Le tennis est une jungle : l'absence de travail mental effectué en France lors des cycles de formation du joueur et la suspicion de faiblesse que l'on colle à ceux qui s'y mettent quand même révoltaient encore en début de semaine Yannick Noah, intarissable sur le sujet («Vous ne trouvez pas que quand il rentre sur le terrain, Federer est un peu en place dans sa tronche ?» dans le podcast Echange d'Antoine Benneteau). Ce travail mental, c'est justement la grande affaire du dernier tricolore du jour : Benoît Paire, 30 ans, à mi-chemin entre ses deux compatriotes.

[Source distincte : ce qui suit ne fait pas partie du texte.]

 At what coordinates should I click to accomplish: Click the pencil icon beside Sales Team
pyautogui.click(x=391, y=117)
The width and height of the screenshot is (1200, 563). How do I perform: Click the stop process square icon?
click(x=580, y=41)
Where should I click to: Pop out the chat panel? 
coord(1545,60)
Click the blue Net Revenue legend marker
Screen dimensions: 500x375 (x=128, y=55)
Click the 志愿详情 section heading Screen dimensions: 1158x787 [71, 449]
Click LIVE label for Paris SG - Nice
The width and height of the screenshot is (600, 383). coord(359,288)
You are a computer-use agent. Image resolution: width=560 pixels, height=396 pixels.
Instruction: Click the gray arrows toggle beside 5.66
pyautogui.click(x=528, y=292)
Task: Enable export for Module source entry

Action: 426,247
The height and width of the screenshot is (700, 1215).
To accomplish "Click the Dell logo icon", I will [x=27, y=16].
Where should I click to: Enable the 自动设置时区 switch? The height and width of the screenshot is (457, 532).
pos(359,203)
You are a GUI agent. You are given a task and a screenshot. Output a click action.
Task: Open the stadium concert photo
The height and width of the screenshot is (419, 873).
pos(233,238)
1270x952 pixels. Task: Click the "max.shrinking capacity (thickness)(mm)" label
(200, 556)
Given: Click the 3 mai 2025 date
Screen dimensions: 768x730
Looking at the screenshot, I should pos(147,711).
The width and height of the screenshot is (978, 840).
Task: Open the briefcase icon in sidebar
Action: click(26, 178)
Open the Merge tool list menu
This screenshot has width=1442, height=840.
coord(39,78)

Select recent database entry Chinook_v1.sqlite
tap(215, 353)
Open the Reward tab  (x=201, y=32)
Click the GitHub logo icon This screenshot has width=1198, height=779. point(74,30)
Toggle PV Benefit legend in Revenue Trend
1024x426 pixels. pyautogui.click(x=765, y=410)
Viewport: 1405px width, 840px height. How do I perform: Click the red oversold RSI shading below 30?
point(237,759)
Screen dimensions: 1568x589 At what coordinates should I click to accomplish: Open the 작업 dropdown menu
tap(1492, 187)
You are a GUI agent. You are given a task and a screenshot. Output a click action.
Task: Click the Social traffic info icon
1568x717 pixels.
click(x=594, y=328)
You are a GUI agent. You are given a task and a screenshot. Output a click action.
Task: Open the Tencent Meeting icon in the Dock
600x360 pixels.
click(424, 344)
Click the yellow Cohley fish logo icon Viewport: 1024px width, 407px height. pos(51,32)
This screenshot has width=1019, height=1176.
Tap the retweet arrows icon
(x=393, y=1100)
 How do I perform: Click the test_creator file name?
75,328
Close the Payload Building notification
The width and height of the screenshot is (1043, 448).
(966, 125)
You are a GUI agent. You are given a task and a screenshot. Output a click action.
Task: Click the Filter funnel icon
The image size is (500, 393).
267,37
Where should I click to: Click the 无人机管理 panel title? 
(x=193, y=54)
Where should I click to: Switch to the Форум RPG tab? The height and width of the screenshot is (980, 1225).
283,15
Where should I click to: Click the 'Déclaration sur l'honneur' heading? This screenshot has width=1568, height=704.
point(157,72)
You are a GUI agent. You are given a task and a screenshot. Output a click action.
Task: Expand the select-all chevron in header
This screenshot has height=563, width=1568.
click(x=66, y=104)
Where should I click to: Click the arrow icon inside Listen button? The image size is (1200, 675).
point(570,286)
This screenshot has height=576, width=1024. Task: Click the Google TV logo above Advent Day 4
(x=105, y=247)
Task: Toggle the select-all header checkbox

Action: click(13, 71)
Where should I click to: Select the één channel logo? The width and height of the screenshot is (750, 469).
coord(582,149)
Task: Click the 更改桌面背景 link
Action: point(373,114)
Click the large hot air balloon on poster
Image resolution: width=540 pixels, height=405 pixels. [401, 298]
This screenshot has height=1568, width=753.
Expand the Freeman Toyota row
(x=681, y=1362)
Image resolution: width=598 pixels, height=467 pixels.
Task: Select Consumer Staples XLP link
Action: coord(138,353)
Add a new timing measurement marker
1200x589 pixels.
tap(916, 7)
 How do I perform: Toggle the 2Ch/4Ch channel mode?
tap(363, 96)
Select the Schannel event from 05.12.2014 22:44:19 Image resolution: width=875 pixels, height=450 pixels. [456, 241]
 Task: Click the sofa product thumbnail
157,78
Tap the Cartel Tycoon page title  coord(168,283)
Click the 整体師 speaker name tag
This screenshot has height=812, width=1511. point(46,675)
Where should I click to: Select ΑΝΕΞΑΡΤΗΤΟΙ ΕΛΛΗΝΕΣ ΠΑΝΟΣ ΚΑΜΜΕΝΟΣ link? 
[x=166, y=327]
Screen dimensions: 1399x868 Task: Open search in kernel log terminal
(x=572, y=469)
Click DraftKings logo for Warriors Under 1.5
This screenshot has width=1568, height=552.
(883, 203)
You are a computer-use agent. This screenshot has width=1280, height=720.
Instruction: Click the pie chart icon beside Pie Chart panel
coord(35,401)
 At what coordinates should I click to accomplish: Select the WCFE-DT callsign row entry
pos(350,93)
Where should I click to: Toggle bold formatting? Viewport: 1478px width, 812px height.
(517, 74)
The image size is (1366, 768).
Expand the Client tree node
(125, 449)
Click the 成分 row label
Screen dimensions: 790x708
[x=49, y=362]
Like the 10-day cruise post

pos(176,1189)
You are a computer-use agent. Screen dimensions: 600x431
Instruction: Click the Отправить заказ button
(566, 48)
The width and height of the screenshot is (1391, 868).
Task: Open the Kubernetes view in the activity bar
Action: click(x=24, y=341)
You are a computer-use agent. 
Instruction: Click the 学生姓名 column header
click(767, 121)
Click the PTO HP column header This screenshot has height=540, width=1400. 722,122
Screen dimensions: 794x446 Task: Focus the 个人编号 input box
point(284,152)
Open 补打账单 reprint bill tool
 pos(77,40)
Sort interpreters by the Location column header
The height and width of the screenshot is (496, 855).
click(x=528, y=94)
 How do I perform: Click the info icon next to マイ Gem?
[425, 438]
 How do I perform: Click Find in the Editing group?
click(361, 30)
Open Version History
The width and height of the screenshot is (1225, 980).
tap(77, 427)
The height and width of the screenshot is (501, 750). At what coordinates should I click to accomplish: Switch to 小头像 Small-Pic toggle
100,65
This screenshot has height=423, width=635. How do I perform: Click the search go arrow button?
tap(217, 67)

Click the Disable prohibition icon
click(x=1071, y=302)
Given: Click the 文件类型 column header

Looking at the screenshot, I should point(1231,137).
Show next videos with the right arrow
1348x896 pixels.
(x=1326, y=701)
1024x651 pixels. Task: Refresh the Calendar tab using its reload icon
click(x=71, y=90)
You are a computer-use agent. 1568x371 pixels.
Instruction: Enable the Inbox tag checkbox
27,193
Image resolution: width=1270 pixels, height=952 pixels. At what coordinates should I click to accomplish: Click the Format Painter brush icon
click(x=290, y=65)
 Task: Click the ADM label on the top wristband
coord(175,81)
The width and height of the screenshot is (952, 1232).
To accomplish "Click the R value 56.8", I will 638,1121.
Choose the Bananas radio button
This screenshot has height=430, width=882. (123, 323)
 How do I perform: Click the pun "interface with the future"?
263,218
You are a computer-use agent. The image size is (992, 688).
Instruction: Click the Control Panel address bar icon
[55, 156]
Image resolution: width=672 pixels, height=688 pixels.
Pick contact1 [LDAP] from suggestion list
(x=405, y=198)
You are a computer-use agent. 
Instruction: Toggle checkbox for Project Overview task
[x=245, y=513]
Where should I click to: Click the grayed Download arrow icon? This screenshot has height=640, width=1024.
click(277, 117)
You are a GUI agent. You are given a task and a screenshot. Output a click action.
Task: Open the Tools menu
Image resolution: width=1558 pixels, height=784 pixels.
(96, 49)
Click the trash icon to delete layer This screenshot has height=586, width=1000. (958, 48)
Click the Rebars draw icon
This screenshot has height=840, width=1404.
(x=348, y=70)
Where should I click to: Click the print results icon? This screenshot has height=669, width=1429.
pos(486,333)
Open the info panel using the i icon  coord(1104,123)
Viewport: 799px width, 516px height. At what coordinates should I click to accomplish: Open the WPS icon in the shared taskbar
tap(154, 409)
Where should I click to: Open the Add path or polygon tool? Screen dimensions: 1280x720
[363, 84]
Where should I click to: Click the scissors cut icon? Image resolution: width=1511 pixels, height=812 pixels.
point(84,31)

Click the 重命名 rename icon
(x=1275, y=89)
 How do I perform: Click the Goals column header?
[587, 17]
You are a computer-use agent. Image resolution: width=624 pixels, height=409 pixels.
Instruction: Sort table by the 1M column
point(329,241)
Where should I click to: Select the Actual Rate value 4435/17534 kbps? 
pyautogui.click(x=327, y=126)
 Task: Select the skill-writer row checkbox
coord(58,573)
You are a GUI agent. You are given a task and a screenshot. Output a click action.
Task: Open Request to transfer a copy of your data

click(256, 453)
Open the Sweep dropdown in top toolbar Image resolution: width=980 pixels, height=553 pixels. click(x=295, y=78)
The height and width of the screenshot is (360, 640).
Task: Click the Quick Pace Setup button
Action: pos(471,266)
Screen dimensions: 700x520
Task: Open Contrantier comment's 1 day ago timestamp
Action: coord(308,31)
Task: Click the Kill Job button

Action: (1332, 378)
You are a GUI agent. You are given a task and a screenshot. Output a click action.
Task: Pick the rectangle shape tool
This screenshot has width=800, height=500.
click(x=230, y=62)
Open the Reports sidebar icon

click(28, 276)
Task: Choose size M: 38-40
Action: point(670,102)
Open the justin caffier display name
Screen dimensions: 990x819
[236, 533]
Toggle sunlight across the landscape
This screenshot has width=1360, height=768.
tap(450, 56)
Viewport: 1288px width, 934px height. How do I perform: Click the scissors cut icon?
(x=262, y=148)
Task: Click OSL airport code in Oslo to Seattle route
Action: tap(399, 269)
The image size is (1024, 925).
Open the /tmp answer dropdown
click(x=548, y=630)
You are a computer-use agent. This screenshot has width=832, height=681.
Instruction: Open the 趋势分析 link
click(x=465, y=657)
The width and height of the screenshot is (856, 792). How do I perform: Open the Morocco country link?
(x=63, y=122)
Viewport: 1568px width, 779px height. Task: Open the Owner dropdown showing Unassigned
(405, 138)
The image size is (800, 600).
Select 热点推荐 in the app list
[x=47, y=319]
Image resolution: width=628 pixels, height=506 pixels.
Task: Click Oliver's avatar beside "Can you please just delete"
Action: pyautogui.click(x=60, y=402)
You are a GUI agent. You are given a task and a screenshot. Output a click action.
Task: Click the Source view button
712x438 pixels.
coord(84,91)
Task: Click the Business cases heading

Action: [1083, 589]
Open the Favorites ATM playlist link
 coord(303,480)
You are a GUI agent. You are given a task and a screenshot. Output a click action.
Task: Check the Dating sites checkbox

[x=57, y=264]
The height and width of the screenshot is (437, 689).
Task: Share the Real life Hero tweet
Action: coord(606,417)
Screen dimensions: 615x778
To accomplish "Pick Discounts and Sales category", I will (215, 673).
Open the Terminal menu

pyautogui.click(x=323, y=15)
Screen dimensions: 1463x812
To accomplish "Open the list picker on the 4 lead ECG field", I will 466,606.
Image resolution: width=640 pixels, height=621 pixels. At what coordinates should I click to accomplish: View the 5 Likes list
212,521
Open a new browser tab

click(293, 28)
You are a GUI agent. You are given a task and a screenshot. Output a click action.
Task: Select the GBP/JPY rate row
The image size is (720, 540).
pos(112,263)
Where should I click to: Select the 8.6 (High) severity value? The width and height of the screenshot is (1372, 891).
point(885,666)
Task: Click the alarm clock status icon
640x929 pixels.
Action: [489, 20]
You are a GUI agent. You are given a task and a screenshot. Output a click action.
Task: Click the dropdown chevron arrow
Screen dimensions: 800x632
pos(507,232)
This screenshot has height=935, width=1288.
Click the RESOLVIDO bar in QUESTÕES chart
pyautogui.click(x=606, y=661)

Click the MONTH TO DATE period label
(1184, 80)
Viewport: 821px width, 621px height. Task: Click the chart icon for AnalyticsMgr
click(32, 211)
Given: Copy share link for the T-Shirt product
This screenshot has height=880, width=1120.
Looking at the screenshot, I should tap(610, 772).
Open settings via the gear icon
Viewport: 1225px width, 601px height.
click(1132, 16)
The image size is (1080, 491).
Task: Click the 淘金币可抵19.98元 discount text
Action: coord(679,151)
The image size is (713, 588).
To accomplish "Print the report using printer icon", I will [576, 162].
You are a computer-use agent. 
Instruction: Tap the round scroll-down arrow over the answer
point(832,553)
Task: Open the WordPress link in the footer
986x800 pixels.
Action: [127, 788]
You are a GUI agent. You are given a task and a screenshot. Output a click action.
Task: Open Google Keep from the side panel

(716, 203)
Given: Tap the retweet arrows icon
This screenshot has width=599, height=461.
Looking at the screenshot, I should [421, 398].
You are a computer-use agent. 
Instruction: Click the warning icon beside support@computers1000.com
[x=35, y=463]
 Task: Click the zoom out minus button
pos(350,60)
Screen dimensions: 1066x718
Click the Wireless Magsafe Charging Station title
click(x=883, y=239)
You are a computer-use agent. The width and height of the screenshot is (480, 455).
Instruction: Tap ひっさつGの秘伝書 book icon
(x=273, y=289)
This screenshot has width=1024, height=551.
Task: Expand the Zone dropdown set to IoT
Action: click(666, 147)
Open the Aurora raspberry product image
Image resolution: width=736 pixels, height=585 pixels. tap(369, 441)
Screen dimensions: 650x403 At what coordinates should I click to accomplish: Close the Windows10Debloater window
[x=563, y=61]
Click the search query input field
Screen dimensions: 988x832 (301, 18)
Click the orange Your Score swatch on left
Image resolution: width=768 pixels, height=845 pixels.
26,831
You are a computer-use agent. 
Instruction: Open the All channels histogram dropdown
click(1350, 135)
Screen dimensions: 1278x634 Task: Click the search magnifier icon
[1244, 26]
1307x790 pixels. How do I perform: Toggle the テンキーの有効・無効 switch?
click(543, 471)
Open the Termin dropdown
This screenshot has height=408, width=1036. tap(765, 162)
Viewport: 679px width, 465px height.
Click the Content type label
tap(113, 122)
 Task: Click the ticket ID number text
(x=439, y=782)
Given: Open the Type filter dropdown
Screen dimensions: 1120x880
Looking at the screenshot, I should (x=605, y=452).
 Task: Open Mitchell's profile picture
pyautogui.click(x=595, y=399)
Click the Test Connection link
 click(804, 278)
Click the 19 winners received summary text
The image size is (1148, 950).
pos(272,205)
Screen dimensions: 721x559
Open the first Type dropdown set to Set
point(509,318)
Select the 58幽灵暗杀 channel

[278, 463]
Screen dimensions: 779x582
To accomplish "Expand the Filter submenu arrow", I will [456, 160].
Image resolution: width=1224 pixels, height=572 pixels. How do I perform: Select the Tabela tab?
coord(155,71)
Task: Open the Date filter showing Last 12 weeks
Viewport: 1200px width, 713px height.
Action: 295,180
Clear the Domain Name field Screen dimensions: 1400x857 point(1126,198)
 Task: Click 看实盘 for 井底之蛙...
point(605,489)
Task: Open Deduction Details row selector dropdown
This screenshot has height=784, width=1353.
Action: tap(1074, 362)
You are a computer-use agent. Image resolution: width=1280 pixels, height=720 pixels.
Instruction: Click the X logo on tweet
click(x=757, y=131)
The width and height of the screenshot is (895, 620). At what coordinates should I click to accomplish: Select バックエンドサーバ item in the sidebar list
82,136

Paire avance avec le plus beau match de la première semaine dans la poche du short : son deuxième tour contre le Français Pierre-Hugues Herbert, une lutte acharnée (6-2, 6-2, 5-7, 6-7, 11-9) bouclée à la nuit tombée sur le Suzanne-Lenglen dans une formidable ambiance de fraternité entre les deux joueurs, conspirant pour faire monter le public aux rideaux. Pendant le match, Herbert a fait appel au soutien des spectateurs. Paire non : «Dans ma tête, on est déjà tellement nombreux… Je n'avais pas besoin d'eux. Je me disais déjà : Calme-toi, essaie de te remettre dedans et de retrouver le fil conducteur, ne t'échappe pas en te disant "le public, le truc…"» D'une certaine façon, le potentiel de séduction du discours de l'Avignonnais vaut celui de Mahut.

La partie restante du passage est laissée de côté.